* **DATASET CONTENT**
━━━

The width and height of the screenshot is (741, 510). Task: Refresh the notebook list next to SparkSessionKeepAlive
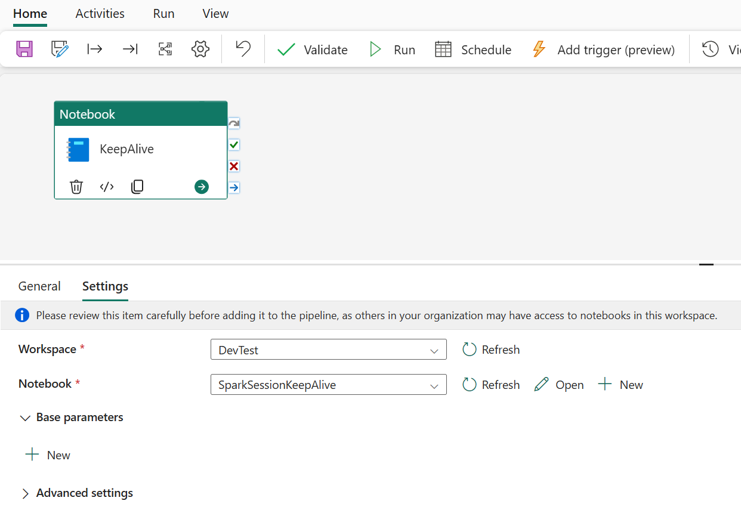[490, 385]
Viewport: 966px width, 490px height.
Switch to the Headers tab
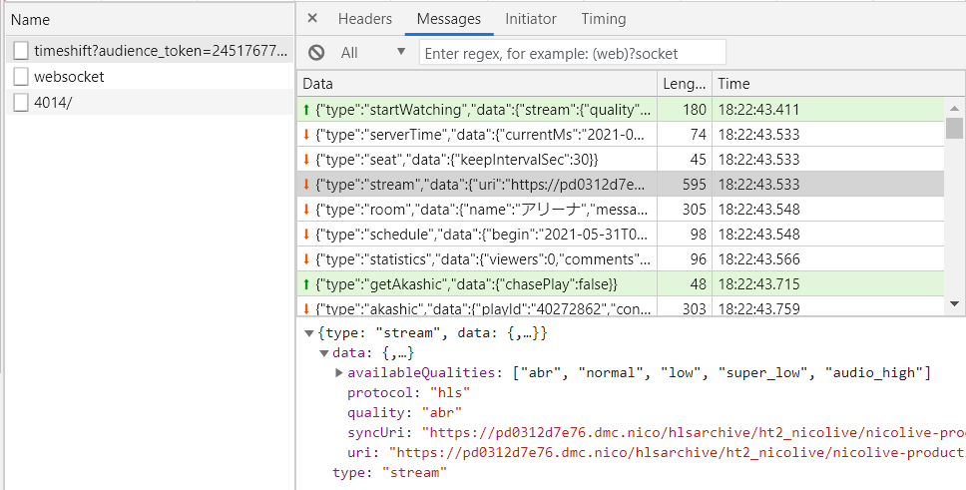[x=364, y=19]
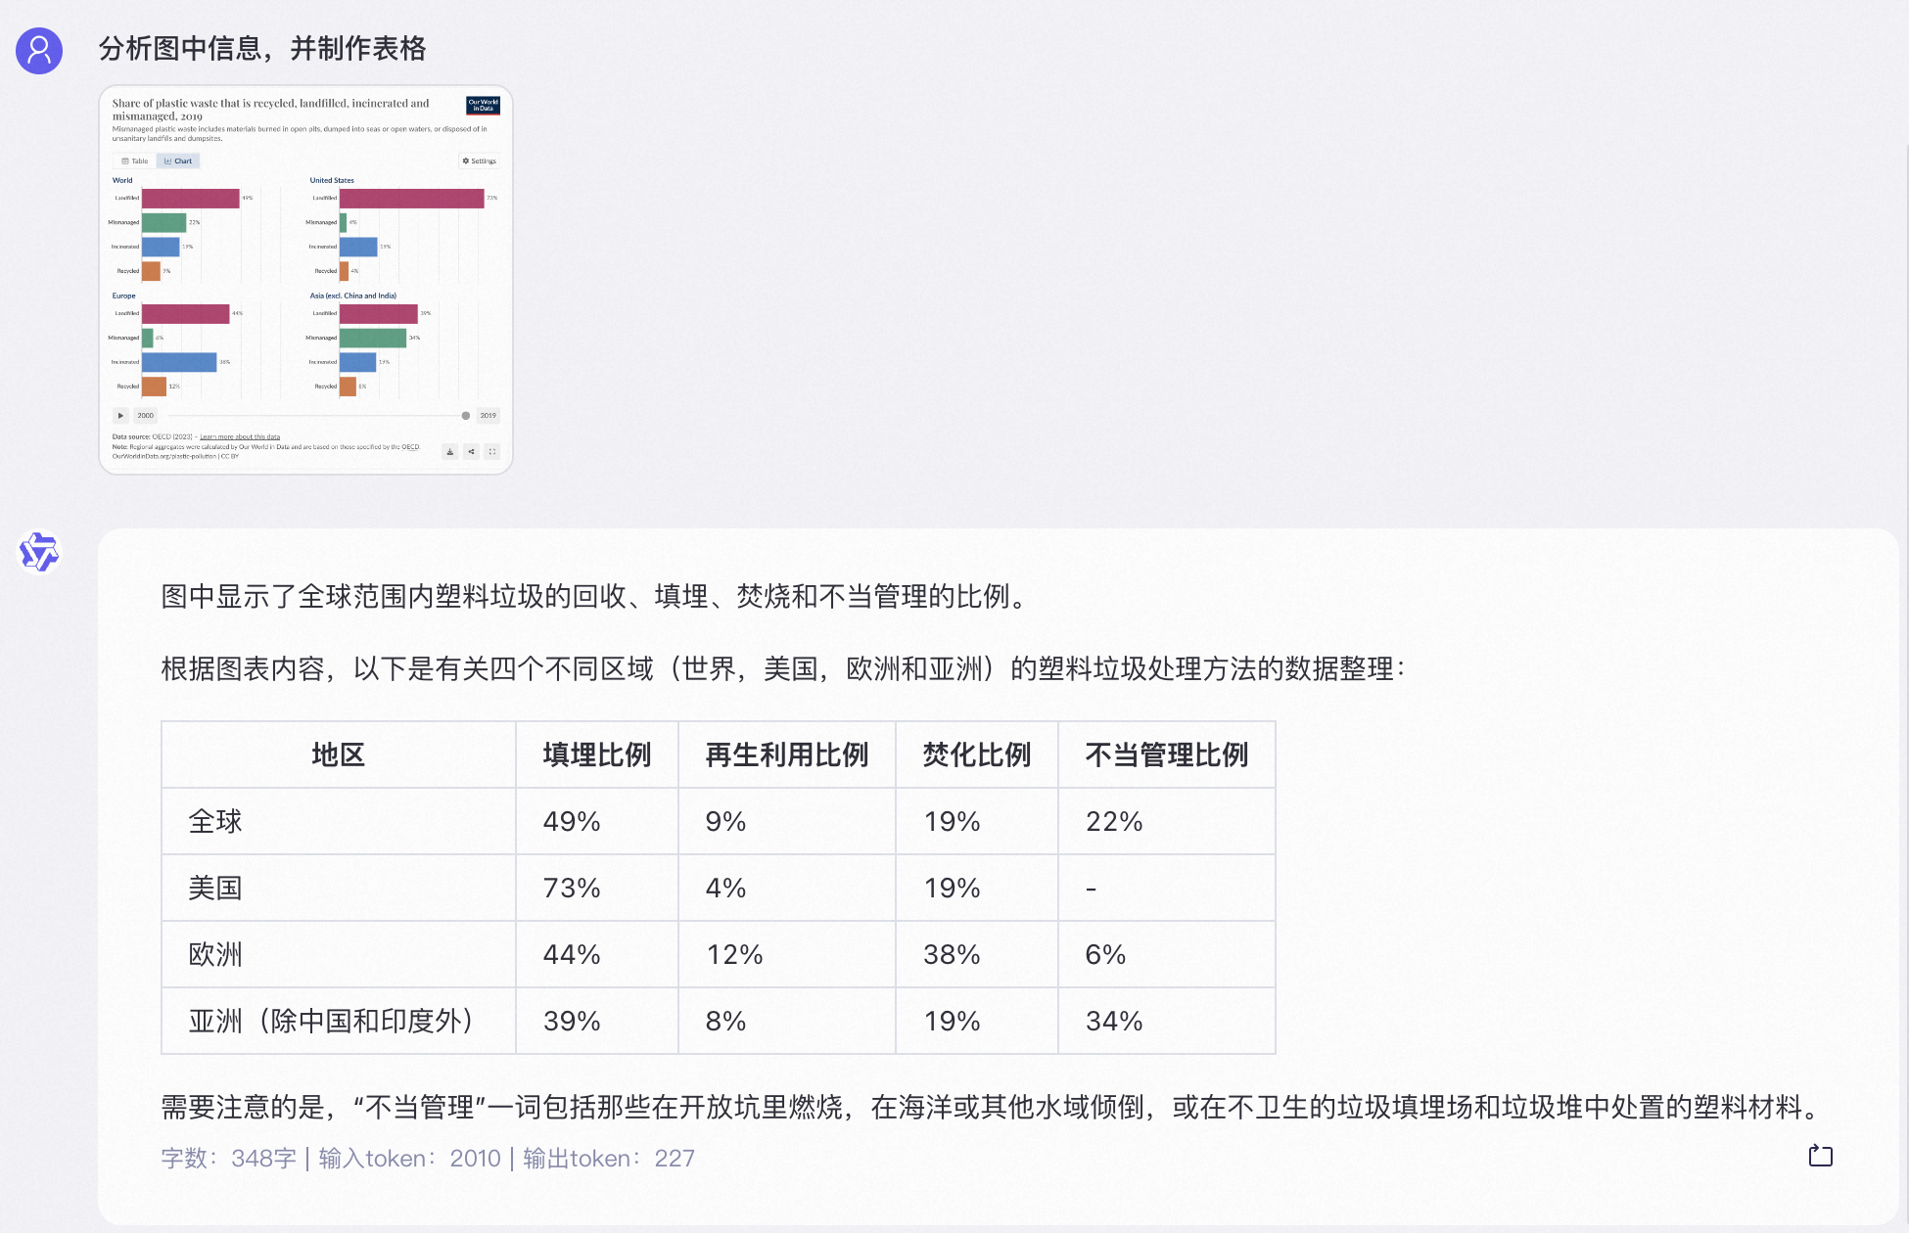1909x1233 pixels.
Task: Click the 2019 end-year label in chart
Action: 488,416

━━━

* **PROBLEM REQUIREMENTS**
Apart from the pictures, the material above has to be repeated exactly.

* **ANSWER TO THIS TASK**
The width and height of the screenshot is (741, 510). Task: Refresh the notebook list next to SparkSessionKeepAlive
[490, 385]
Viewport: 966px width, 490px height.
Switch to the Headers tab
[x=364, y=19]
1909x1233 pixels.
Task: Click the 2019 end-year label in chart
Action: 488,416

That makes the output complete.